Task to carry out:
Write exactly, with no line omitted or added, the span beginning at the line that holds "Like the tweet with 68 likes" and ending at the last line of the records.
▶
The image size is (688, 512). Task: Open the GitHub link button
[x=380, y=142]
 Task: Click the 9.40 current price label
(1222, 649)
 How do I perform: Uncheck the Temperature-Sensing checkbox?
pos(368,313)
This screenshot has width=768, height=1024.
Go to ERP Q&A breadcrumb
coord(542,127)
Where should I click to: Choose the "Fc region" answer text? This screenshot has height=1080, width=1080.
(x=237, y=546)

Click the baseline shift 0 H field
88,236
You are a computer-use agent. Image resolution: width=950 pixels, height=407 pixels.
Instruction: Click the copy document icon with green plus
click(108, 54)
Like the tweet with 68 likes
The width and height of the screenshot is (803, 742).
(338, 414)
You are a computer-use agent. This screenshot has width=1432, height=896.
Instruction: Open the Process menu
◀
The completed task:
Like the tweet with 68 likes
The width and height of the screenshot is (803, 742).
(338, 414)
You are a computer-use agent. This screenshot has width=1432, height=896.
Instruction: Open the Process menu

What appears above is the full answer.